■ **LISTED ENTRIES**
====================

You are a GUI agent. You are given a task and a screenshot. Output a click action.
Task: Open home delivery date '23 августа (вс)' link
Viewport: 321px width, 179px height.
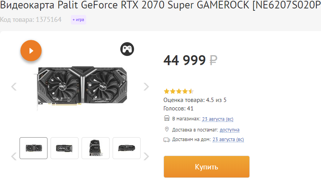(x=228, y=140)
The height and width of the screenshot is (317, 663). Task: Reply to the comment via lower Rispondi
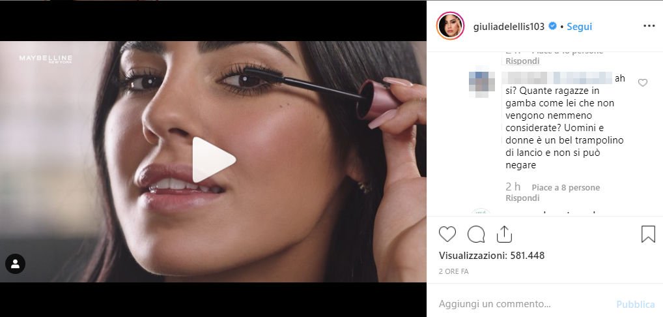(x=522, y=198)
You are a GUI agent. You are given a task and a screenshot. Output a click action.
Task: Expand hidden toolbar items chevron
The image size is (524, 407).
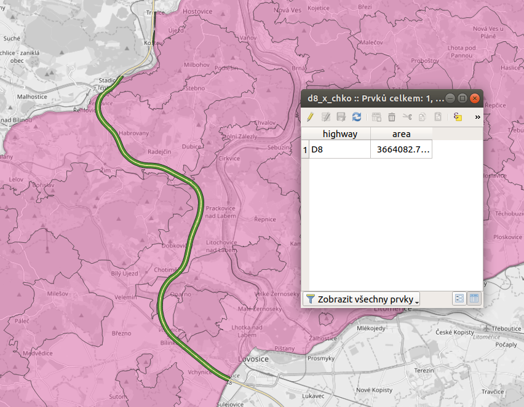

====================

■ **WHAT THE TASK ASKS**
Return the whole listing word for word. Pictures stay out of it.

■ **RESULT**
You are a GUI agent. You are given a task and a screenshot. Output a click action.
Task: Open home delivery date '23 августа (вс)' link
Viewport: 321px width, 179px height.
(x=228, y=140)
The height and width of the screenshot is (317, 663). Task: Reply to the comment via lower Rispondi
(x=522, y=198)
You are a GUI agent. You are given a task and a screenshot. Output a click action.
Task: Expand hidden toolbar items chevron
The image size is (524, 407).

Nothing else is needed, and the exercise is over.